What's Going on Here?



"The local rock here erodes into the long slabs used to construct the monument, so this is a good example of available materials influencing design and structure. The basic design - a basket (or corbeille) type structure with the perimeter stones angled outwards, is common throughout the Sahara, although usually these monuments are much smaller. A string of these monuments, situated on a ridge, overlooks an old lake bed, which sometimes contains some water (see adjacent photo). Many of the slabs seem to have been exracted from bedrock exposed where a wadi transits from the ridge where the monuments are situated, to the lower elevation basin that contained the ancient lake.

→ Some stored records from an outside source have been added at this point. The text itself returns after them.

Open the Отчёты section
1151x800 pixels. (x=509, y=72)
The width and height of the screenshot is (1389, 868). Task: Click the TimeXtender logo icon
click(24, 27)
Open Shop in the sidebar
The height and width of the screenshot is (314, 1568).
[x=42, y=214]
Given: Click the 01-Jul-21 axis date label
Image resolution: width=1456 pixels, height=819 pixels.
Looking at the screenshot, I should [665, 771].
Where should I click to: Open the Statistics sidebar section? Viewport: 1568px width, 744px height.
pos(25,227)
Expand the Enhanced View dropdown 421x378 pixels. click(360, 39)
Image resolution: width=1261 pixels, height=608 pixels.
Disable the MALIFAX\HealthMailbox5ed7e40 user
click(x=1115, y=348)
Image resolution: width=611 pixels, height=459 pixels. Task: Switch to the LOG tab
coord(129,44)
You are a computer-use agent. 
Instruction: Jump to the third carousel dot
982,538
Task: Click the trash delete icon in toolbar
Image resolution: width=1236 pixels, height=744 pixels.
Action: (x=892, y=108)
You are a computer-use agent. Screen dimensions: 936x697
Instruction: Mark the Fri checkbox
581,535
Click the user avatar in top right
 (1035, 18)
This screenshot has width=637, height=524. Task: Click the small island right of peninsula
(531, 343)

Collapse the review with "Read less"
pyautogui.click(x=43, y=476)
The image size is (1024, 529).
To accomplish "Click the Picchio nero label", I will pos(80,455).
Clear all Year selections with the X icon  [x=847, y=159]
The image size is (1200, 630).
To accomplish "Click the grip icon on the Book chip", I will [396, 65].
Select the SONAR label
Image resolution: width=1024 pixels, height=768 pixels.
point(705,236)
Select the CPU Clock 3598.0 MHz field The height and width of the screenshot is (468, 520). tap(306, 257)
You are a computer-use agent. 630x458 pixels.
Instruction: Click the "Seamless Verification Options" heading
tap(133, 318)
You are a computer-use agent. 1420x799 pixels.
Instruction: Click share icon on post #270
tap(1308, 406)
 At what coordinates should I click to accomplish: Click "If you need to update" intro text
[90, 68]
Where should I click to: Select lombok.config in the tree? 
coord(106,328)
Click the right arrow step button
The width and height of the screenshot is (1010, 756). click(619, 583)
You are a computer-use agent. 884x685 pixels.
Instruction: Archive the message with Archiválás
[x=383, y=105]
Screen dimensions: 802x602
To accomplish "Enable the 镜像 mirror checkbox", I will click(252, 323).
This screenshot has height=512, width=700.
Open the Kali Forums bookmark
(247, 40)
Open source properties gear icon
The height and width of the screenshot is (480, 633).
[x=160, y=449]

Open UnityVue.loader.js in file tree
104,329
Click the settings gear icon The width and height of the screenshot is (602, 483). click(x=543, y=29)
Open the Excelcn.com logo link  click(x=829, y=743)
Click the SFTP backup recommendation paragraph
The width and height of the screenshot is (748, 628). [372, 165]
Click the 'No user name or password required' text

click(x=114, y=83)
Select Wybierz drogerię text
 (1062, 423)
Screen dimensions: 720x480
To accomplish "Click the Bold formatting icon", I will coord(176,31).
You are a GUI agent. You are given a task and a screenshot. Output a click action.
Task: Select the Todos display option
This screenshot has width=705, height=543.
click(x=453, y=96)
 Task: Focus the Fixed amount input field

Monument building suggests increased territoriality, and this makes sense if the people who built these structure wanted to demonstrate their association with, and rights to (even ownership of), the water resources in this locality. Monument building in the Sahara started as the region was becoming more arid, and was roughly contemporaneous with the megalithic period in Europe. There is abundant evidence from the arid belt of the northern hemisphere that there territoriality, organised conflict, and monument construction increased as the climate deteriorated after about 6000 years before present. This process of increasing territoriality and social organisation eventually led to the emergence of the first large urban, state-level 'civilisations', which emerged in river valleys in otherwise arid areas. In the Sahara the only river is the Nile - in the central Saharahn regions similar processes occured, on a smaller scale, around diminishing lakes, for example in the Fezzan region of Libya, where the Garamantian civilisation emerged. "

What's all this about? Is this another one of those strange monumetns that are fey inspired?